Roland Hill, a Peoria messy yard snitch, is a good example
If the messy yard police enforced the messy yard laws like Peoria snitch Roland Hill wants them to the government of Peoria would have anything to do other then hunt down messy yard criminals.
Peoria tipster acts as a blight watchdog
by Sonu Munshi - Jun. 26, 2011 12:00 AM
The Arizona Republic
It's still dark outside at 4 a.m. The lights are out at most homes, but one resident of a Peoria neighborhood is wide awake.
Roland Hill heads out for his daily 90-minute walk past quarter-century-old Arizona ranches.
The northwest Valley man walks with a purpose: to identify what he considers code violations, if not outright blight.
The 76-year-old can't help but notice the trailer illegally parked outside one house and the waist-high weeds at another, or the commercial truck parked on a residential street.
Such infractions make Hill mad.
He often carries a voice recorder to note violations, but for some repeat offenders, memory is enough.
He points to a recreational vehicle parked in a front yard instead of behind a 6-foot wall. Again.
"Seriously, why should they allow this to go on?" he asks, a New York accent lingering.
The slightly stooped senior makes his way home, where he eventually will type up his observations. He sends near-weekly faxes to city code enforcers. Disillusionment at the impression that he's being ignored has dampened his frequency. [Sounds like the messy yard could would like to be a lot more selective in their enforcement of Peoria's messy yard laws but messy yard snitch Roland Hill won't let them]
But he's continued for five years.
His wife, Sue, acknowledges that her husband's complaints border on obsessive, but she says someone's got to do something to maintain home values and instill a sense of pride and security in the neighborhood.
Most cities, to varying degrees, have a Roland Hill. Many code-enforcement systems count on tips by phone or online.
Half of Peoria's code-enforcement cases are prompted by such tips. It's led to a debate in the city as officials wrestle with whether to be more proactive or continue to heavily rely on tips. A clear proactive plan could lead to fewer complaints about uneven enforcement. [ What rubbish. The laws are selectively enforced because most messy yard tickets are a result of complaints from messy yard do gooders like Roland Hill ]
Hill welcomes proactive enforcement, as long as the rules are firmly enforced.
His mission as amateur code officer began shortly after retirement as he had more time to take a closer look around his neighborhood.

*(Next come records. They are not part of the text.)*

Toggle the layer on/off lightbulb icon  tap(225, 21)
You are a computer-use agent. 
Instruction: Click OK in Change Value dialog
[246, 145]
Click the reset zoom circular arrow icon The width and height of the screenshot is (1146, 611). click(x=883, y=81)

The retired truck driver said he used to pay $75 a month to park his truck about 10 miles from home. He said he could have parked it overnight at an empty lot near his house, but it would've been a violation and an eyesore. [ Hmmm ... Looks like Roland Hill has been a victim of selective enforcement of messy yard laws! ]

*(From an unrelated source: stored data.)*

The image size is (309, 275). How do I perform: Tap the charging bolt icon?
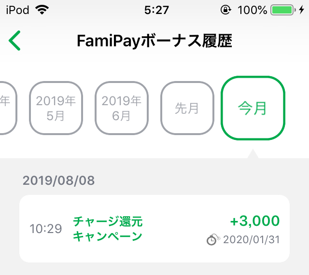(302, 10)
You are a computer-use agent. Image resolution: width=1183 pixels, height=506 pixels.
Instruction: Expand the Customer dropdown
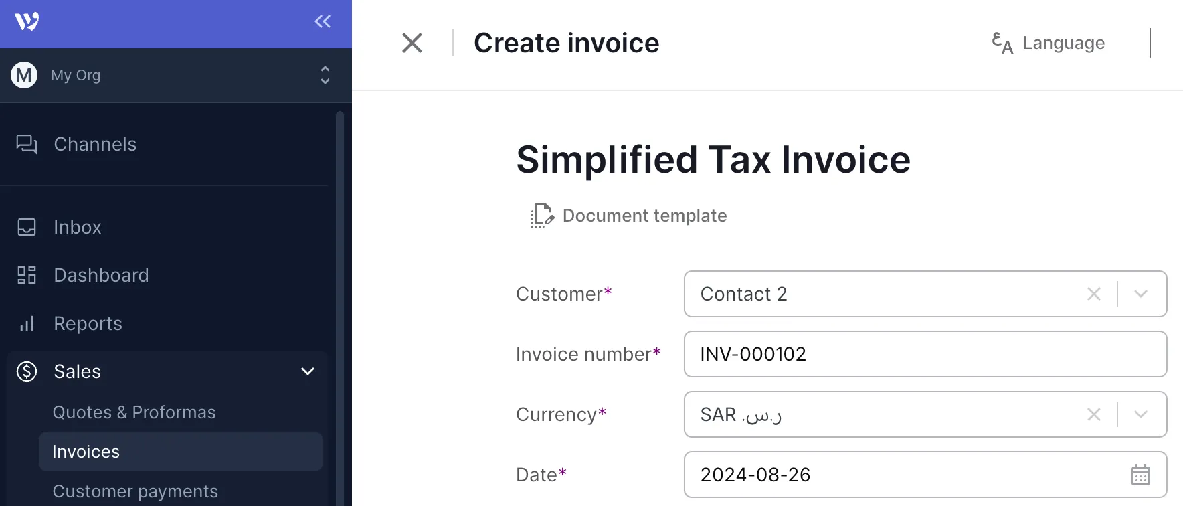[x=1141, y=294]
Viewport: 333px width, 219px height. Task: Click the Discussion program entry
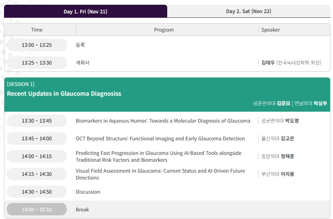88,192
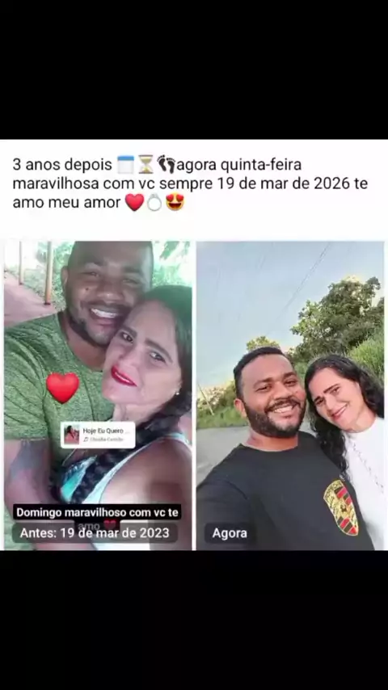The image size is (388, 690).
Task: Tap the heart-eyes emoji ending the caption
Action: click(175, 202)
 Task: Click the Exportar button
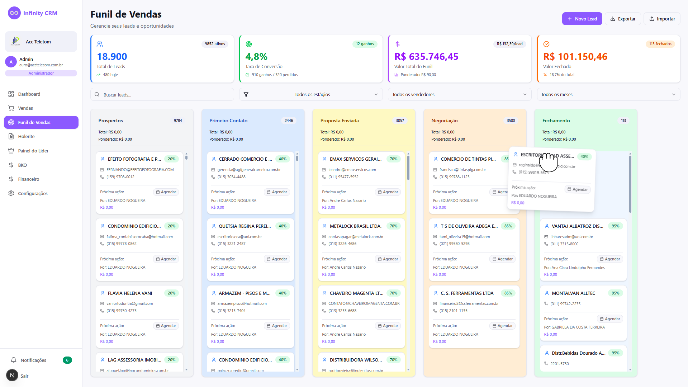pos(623,19)
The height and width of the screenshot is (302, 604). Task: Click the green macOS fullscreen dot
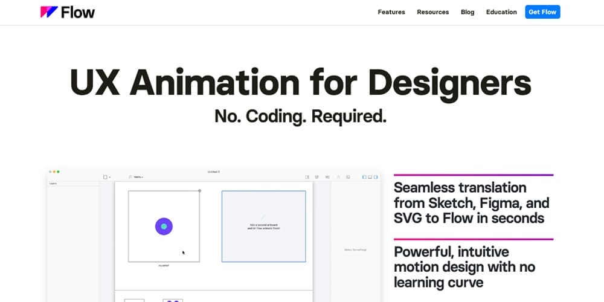pos(59,172)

As Hill sips coffee after his walk, he looks out the kitchen window to a kempt lawn, where he trims his trees every two weeks when the leaves fall.
He talks about what keeps him sending faxes, often providing not just a mention of the problem but also a citation of the specific city ordinance being violated. He knows ordinance numbers by heart.
He and his wife say the neighborhood has deteriorated because of lax enforcement as greater attention is placed on newer parts of the growing city.
"I know we don't live in Scottsdale or north Peoria where everything is pristine and lovely, but that doesn't mean we have to put up with the blight that goes on here," Sue said.
Hill and city code enforcement don't always see things the same. In some cases, he doesn't understand why it takes so long to fix problems or why they keep occurring. Other times, officials tell him the complaints are unfounded or a misinterpretation of the law.
He doesn't buy it.
Peoria's code-enforcement head maintains they take Hill's tips seriously. Jay Davies, who oversees Peoria's six-member code unit, said a majority of Hill's complaints are valid. Davies said the department often is already looking into matters, but it can take time to locate owners, issue warnings and follow up.
In general, residents' expectations of quick results are too high, Davies said.
Of Hill, he said, "Sometimes he's our best friend, and other times he drags us right under the bus."
Still, Davies said he always encourages people to call in violations with accurate information. At least until this fall, when the city expects to further discuss whether to continue relying heavily on tips or begin more-proactive enforcement.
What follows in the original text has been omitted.